TASKS TO PERFORM =
**a.** Write out the stretch of the article on Michigan's 2024 House elections from "The 1st district" through "60.0% of the vote in 2022.".
**b.** In the article on Michigan's 2024 House elections, what share of the vote did Hillary Scholten get in 2022?
**c.** Pick up the article on Michigan's 2024 House elections from its last sentence and keep writing.

::: TEXT

The 2024 United States House of Representatives elections in Michigan will be held on November 5, 2024, to elect the 13 U.S. Representatives from the state of Michigan, one from each of the state's congressional districts. The elections will coincide with the U.S. presidential election, as well as other elections to the House of Representatives, elections to the United States Senate, and various state and local elections.

District 1 

The 1st district covers the Upper Peninsula and the northern part of the Lower Peninsula, including Traverse City. The incumbent is Republican Jack Bergman, who was re-elected with 60.0% of the vote in 2022.

Republican primary

Potential 
 Jack Bergman, incumbent U.S. Representative

Democratic primary

Declared 
 Bob Lorinser, physician and nominee for this district in 2022

General election

Predictions

District 3 

The 3rd district is based in western Michigan, and includes Grand Rapids, Muskegon, and parts of Ottawa County. The incumbent is Democrat Hillary Scholten, who flipped the district and was elected with 54.9% of the vote in 2022.

::::::
::: STORED RECORDS

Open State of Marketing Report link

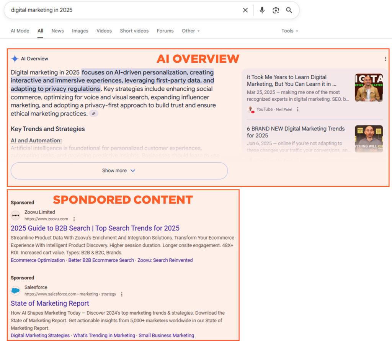(50, 303)
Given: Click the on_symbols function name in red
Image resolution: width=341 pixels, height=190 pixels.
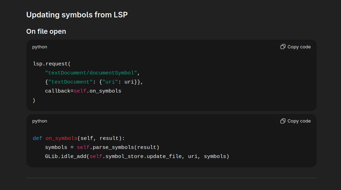Looking at the screenshot, I should click(61, 138).
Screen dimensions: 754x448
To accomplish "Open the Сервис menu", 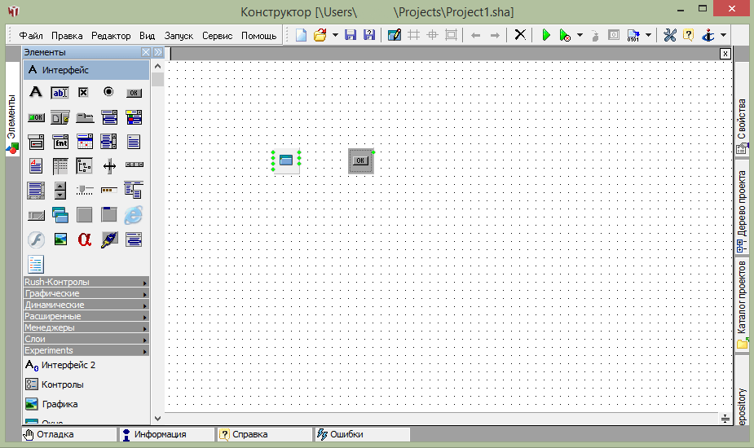I will (x=217, y=36).
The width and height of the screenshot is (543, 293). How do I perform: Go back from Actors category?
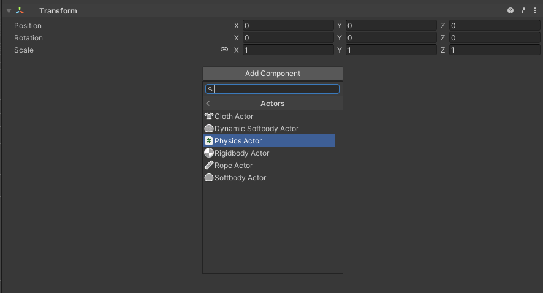[x=208, y=104]
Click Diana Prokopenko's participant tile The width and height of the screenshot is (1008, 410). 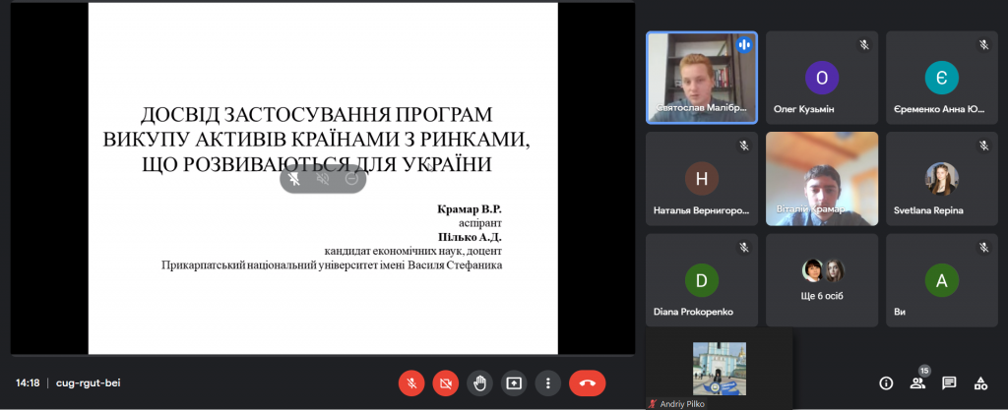[701, 279]
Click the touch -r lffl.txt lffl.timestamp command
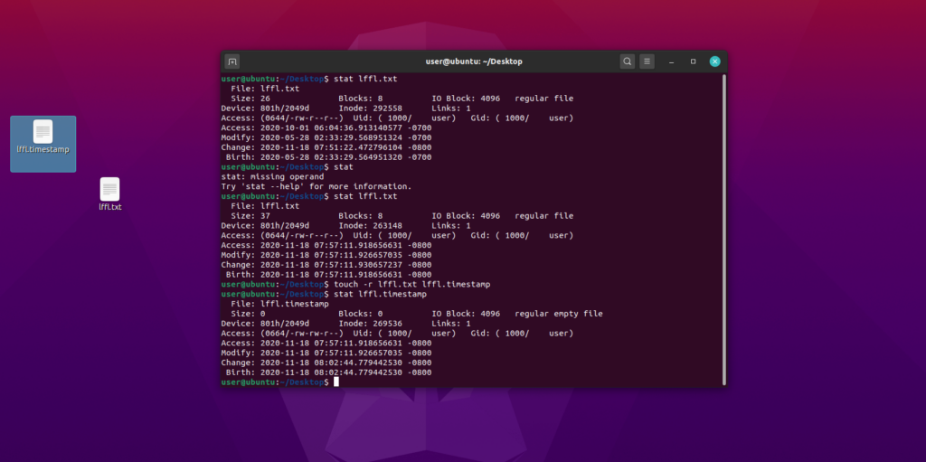Image resolution: width=926 pixels, height=462 pixels. [x=412, y=284]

::::::

RESULTS FOR THE EXERCISE =
**a.**
The 1st district covers the Upper Peninsula and the northern part of the Lower Peninsula, including Traverse City. The incumbent is Republican Jack Bergman, who was re-elected with 60.0% of the vote in 2022.

**b.** 54.9%

**c.**
Democratic primary

Potential 
 Hillary Scholten, incumbent U.S. Representative

Republican primary

Potential 
 Peter Meijer, former U.S. Representative

General election

Predictions

District 4 

The 4th district is based in southwestern Michigan, and includes the cities of Kalamazoo and Holland. The incumbent is Republican Bill Huizenga was re-elected with 54.4% of the vote in 2022. He has expressed interest in running for U.S. Senate to succeed Debbie Stabenow.

Republican primary

Potential 
 Bill Huizenga, incumbent U.S. Representative

General election

Predictions

District 7 

The 7th district is based around the Lansing–East Lansing metropolitan area, but also includes Livingston County and a small part of Oakland County. The incumbent is Democrat Elissa Slotkin, who was re-elected with 51.7% of the vote in 2022. She is not seeking re-election, instead choosing to run for U.S. Senate to succeed Debbie Stabenow.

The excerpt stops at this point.